● **Your assignment**
In the text about AM Best and the COVID-19 pandemic, what is Stefan Holzberger's job title?

*** Document excerpt Section Begins ***

Although AM Best believes property/casualty insurers won’t be as severely impacted by the COVID-19 pandemic as life and annuity players, the rating agency said yesterday that it will be stress-testing the balance sheets of all rated insurers.

“We’re taking a look at the implications on risk-adjusted capitalization, we’re going to stress-test investments, we’re going to stress-test reserve adequacy, as well as other aspects of the risks borne by the insurance companies that we rate,” said Stefan Holzberger, senior managing director and chief rating officer, in a video posted on the AM Best website to explain the rating agency announcement.

Holzberger noted that AM Best performed similar tests during the 2008-2009 financial crisis and the Eurozone crisis. Noting that the financial crisis “was for many companies in the insurance industry more of a liquidity event,” Holzberger said that besides looking at risk-adjusted capitalization on a stressed basis, rating agency analysts will examine access to liquidity and the timing of debt securities in the capital structure.

*** Document excerpt Section Ends ***
*** Information supplied Section Begins ***

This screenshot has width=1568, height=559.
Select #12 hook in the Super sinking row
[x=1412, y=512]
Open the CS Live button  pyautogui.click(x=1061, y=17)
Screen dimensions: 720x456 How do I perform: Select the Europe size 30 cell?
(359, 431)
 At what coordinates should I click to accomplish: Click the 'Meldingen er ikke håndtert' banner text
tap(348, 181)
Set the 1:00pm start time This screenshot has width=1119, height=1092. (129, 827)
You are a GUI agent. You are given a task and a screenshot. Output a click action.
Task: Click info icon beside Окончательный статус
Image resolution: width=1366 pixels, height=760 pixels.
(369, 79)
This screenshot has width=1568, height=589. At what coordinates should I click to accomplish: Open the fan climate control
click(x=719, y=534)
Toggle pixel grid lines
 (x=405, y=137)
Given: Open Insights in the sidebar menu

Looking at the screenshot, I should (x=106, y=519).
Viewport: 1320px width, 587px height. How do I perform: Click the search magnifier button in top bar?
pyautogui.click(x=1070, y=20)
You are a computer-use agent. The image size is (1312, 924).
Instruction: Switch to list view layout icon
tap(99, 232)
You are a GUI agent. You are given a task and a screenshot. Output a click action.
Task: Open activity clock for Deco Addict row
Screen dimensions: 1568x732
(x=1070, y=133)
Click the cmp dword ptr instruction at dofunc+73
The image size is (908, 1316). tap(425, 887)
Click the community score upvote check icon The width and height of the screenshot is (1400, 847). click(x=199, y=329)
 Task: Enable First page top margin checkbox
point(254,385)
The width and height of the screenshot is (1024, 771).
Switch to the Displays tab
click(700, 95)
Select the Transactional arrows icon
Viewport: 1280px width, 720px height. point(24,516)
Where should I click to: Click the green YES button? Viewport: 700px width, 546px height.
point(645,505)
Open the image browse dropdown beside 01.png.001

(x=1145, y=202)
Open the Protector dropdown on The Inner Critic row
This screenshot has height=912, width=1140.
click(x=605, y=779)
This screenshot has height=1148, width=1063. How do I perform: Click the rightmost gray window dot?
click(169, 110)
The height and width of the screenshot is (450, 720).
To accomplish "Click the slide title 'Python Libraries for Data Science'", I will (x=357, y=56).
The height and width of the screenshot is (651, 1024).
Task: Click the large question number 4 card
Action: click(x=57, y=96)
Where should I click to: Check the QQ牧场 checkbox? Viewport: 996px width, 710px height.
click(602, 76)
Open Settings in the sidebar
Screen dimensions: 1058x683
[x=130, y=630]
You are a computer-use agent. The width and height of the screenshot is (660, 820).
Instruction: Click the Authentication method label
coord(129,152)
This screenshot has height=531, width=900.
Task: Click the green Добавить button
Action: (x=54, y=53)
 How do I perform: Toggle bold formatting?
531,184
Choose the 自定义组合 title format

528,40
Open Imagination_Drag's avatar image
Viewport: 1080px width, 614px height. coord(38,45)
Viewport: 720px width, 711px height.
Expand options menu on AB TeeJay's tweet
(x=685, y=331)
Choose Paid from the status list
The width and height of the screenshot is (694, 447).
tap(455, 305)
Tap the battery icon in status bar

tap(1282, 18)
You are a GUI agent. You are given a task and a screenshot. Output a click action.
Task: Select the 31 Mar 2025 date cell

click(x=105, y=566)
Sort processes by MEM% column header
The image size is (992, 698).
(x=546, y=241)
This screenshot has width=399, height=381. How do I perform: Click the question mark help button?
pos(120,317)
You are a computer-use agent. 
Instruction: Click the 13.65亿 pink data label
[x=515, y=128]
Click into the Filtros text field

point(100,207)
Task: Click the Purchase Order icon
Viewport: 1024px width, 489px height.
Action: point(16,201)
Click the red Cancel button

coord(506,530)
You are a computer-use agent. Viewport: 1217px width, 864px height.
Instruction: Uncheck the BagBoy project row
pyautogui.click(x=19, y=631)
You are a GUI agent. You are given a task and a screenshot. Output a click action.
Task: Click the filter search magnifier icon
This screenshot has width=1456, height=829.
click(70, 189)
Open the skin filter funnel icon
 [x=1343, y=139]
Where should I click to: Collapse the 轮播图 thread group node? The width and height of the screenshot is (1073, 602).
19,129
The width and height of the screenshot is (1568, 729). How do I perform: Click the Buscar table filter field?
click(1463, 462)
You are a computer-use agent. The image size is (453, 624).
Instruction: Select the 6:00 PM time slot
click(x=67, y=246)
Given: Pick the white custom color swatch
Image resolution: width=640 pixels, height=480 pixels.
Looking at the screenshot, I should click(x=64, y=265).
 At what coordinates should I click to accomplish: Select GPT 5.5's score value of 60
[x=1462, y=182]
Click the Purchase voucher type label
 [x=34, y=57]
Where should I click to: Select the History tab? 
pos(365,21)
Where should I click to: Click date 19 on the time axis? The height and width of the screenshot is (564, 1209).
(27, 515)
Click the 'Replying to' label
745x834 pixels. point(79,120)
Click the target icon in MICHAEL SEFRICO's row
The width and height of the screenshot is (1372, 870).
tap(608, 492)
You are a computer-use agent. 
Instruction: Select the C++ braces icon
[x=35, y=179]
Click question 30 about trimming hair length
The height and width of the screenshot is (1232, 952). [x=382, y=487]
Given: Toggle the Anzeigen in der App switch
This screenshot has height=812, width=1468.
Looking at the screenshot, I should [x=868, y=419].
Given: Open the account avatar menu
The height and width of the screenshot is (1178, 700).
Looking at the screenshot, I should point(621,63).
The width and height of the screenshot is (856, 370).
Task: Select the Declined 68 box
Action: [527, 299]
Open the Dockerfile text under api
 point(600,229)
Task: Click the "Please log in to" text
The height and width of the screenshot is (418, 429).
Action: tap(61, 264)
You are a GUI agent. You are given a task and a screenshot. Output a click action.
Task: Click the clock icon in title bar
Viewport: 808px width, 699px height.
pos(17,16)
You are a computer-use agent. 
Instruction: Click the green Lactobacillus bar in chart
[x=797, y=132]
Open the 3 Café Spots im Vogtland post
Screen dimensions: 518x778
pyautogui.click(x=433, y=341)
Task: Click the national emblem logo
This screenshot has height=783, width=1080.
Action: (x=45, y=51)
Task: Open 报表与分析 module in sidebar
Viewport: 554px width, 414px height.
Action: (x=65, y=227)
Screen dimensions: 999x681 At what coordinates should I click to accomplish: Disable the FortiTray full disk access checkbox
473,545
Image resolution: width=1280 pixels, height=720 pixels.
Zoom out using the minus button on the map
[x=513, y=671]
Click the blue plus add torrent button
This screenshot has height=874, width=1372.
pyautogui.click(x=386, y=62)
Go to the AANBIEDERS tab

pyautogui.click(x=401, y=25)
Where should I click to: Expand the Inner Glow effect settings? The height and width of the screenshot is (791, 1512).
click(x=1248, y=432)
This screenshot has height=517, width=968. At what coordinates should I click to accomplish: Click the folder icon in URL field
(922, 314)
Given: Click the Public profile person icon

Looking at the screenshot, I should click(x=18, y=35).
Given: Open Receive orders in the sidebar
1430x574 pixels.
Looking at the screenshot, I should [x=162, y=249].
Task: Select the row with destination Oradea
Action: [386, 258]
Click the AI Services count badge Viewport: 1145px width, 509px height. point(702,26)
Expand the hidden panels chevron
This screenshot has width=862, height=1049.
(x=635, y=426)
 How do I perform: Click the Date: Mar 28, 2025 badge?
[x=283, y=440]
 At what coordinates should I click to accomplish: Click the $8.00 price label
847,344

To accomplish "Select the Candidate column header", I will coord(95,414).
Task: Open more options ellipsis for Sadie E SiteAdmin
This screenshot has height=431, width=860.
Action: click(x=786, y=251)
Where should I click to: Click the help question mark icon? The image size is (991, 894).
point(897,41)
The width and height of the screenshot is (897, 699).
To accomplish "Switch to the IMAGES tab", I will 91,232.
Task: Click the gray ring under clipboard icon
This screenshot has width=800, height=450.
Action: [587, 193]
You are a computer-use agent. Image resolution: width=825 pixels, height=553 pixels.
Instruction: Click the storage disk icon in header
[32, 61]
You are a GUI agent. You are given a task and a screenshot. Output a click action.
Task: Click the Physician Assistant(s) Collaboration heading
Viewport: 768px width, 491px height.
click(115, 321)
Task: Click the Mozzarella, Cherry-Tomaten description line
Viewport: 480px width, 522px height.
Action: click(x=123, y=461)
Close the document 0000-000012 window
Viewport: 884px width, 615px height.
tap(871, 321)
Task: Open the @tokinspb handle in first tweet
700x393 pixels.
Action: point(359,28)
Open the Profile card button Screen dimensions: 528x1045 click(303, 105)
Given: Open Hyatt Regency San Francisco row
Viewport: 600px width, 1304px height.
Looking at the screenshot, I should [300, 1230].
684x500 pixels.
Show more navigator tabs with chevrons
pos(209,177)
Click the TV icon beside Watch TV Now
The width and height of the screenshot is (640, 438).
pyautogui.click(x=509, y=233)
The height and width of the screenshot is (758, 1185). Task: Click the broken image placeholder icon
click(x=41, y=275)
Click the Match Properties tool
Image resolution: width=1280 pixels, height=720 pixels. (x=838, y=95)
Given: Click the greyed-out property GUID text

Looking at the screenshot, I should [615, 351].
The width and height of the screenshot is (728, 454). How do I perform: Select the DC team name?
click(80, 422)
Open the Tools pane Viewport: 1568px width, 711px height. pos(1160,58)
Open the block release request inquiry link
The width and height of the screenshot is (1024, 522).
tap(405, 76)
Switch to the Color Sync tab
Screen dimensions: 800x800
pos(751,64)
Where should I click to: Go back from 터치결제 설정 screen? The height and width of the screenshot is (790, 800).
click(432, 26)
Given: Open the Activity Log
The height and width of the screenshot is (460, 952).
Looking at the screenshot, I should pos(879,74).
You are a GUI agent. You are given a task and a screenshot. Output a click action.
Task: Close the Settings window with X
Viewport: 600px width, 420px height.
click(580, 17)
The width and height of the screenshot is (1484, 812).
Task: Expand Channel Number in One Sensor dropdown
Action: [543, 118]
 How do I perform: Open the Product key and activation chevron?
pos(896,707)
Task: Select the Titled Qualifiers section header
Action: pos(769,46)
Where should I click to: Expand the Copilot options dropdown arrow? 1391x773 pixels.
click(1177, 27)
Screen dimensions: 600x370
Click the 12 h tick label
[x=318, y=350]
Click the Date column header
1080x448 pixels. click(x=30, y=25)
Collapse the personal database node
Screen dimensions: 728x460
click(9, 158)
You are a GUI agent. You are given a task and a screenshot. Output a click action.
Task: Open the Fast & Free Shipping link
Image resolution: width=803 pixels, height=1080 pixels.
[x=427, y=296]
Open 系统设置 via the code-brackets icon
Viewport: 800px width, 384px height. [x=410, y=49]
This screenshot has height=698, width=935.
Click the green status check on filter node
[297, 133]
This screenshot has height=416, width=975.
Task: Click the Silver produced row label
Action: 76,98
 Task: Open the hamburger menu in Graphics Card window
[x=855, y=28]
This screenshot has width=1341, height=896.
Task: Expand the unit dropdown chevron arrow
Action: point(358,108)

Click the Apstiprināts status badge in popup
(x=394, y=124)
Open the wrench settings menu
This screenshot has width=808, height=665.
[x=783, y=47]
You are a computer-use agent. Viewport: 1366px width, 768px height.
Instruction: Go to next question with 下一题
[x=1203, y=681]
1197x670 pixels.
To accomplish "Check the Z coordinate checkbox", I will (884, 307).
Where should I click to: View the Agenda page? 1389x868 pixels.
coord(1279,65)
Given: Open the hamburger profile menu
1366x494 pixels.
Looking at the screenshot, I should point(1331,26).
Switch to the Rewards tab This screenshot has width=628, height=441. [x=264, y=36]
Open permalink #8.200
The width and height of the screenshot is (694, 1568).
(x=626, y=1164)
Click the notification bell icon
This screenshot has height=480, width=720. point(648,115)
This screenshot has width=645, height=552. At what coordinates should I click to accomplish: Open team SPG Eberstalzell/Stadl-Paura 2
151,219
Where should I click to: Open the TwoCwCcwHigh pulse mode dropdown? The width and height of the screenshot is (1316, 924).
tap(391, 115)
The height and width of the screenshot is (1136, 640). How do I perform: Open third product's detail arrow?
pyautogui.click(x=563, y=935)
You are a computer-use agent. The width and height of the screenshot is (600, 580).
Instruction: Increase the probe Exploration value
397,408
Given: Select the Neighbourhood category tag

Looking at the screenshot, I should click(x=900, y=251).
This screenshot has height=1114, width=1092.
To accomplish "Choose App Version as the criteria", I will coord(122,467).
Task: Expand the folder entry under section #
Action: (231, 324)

*** Information supplied Section Ends ***

● **Response**
Senior managing director and chief rating officer.